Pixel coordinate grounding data

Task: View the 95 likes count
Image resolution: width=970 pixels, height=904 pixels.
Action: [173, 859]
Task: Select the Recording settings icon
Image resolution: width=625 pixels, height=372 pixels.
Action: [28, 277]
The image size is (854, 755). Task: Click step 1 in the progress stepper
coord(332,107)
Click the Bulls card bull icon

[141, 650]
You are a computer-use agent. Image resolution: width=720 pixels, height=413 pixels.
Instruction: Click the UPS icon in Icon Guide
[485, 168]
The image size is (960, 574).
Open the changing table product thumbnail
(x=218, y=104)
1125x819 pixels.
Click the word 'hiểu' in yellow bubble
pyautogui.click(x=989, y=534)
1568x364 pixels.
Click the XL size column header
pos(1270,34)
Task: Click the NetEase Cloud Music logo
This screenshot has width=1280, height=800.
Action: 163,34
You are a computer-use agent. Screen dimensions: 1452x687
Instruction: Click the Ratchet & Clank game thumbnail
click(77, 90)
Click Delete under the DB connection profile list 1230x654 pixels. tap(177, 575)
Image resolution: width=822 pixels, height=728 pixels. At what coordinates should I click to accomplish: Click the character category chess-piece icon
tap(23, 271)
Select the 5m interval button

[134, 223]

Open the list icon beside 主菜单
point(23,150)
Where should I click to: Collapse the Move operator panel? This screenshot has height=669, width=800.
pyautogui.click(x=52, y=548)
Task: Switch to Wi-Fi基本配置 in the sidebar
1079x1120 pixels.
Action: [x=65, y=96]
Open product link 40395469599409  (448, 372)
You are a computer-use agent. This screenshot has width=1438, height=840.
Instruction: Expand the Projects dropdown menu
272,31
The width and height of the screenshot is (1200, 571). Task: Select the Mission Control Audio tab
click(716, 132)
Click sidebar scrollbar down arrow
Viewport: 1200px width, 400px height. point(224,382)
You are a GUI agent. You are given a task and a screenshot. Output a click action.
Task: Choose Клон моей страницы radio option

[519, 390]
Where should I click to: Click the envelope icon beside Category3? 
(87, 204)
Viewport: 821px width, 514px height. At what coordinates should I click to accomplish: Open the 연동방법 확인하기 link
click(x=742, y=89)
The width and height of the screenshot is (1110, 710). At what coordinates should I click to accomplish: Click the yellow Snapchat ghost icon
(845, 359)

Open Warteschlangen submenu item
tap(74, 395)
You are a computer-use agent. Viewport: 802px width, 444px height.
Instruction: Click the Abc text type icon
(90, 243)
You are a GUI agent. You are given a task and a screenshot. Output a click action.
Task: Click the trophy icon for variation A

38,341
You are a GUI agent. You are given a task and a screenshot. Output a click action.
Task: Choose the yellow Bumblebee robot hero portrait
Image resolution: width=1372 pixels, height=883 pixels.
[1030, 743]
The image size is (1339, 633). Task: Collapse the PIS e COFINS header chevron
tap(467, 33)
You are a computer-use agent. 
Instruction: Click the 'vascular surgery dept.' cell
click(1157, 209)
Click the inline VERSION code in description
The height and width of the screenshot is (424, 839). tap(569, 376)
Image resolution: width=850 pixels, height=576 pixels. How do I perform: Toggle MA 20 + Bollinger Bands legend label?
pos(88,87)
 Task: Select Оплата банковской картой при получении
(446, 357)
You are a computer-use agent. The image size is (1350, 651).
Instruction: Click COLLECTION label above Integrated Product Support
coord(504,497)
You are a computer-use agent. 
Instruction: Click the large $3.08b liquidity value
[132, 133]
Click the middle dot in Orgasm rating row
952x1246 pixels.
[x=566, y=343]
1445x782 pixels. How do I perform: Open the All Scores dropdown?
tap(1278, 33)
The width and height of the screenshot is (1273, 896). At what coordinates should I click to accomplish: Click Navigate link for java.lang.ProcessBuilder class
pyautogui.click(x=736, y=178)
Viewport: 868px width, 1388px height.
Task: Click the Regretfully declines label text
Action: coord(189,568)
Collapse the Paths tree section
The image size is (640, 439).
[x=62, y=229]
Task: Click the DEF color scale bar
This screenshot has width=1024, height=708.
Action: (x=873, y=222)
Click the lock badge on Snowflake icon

(TASK GOAL): Your reply must be a faithful copy of each entry above.

(SOLUTION):
Task: View the 95 likes count
Image resolution: width=970 pixels, height=904 pixels.
Action: [173, 859]
Task: Select the Recording settings icon
Image resolution: width=625 pixels, height=372 pixels.
Action: [28, 277]
The image size is (854, 755). Task: Click step 1 in the progress stepper
coord(332,107)
Click the Bulls card bull icon

[141, 650]
You are a computer-use agent. Image resolution: width=720 pixels, height=413 pixels.
Instruction: Click the UPS icon in Icon Guide
[485, 168]
The image size is (960, 574).
Open the changing table product thumbnail
(x=218, y=104)
1125x819 pixels.
Click the word 'hiểu' in yellow bubble
pyautogui.click(x=989, y=534)
1568x364 pixels.
Click the XL size column header
pos(1270,34)
Task: Click the NetEase Cloud Music logo
This screenshot has width=1280, height=800.
Action: 163,34
You are a computer-use agent. Screen dimensions: 1452x687
Instruction: Click the Ratchet & Clank game thumbnail
click(77, 90)
Click Delete under the DB connection profile list 1230x654 pixels. tap(177, 575)
Image resolution: width=822 pixels, height=728 pixels. At what coordinates should I click to accomplish: Click the character category chess-piece icon
tap(23, 271)
Select the 5m interval button

[134, 223]

Open the list icon beside 主菜单
point(23,150)
Where should I click to: Collapse the Move operator panel? This screenshot has height=669, width=800.
pyautogui.click(x=52, y=548)
Task: Switch to Wi-Fi基本配置 in the sidebar
1079x1120 pixels.
Action: [x=65, y=96]
Open product link 40395469599409  (448, 372)
You are a computer-use agent. This screenshot has width=1438, height=840.
Instruction: Expand the Projects dropdown menu
272,31
The width and height of the screenshot is (1200, 571). Task: Select the Mission Control Audio tab
click(716, 132)
Click sidebar scrollbar down arrow
Viewport: 1200px width, 400px height. point(224,382)
You are a GUI agent. You are given a task and a screenshot. Output a click action.
Task: Choose Клон моей страницы radio option

[519, 390]
Where should I click to: Click the envelope icon beside Category3? 
(87, 204)
Viewport: 821px width, 514px height. At what coordinates should I click to accomplish: Open the 연동방법 확인하기 link
click(x=742, y=89)
The width and height of the screenshot is (1110, 710). At what coordinates should I click to accomplish: Click the yellow Snapchat ghost icon
(845, 359)

Open Warteschlangen submenu item
tap(74, 395)
You are a computer-use agent. Viewport: 802px width, 444px height.
Instruction: Click the Abc text type icon
(90, 243)
You are a GUI agent. You are given a task and a screenshot. Output a click action.
Task: Click the trophy icon for variation A

38,341
You are a GUI agent. You are given a task and a screenshot. Output a click action.
Task: Choose the yellow Bumblebee robot hero portrait
Image resolution: width=1372 pixels, height=883 pixels.
[1030, 743]
The image size is (1339, 633). Task: Collapse the PIS e COFINS header chevron
tap(467, 33)
You are a computer-use agent. 
Instruction: Click the 'vascular surgery dept.' cell
click(1157, 209)
Click the inline VERSION code in description
The height and width of the screenshot is (424, 839). tap(569, 376)
Image resolution: width=850 pixels, height=576 pixels. How do I perform: Toggle MA 20 + Bollinger Bands legend label?
pos(88,87)
 Task: Select Оплата банковской картой при получении
(446, 357)
You are a computer-use agent. The image size is (1350, 651).
Instruction: Click COLLECTION label above Integrated Product Support
coord(504,497)
You are a computer-use agent. 
Instruction: Click the large $3.08b liquidity value
[132, 133]
Click the middle dot in Orgasm rating row
952x1246 pixels.
[x=566, y=343]
1445x782 pixels. How do I perform: Open the All Scores dropdown?
tap(1278, 33)
The width and height of the screenshot is (1273, 896). At what coordinates should I click to accomplish: Click Navigate link for java.lang.ProcessBuilder class
pyautogui.click(x=736, y=178)
Viewport: 868px width, 1388px height.
Task: Click the Regretfully declines label text
Action: coord(189,568)
Collapse the Paths tree section
The image size is (640, 439).
[x=62, y=229]
Task: Click the DEF color scale bar
This screenshot has width=1024, height=708.
Action: (x=873, y=222)
Click the lock badge on Snowflake icon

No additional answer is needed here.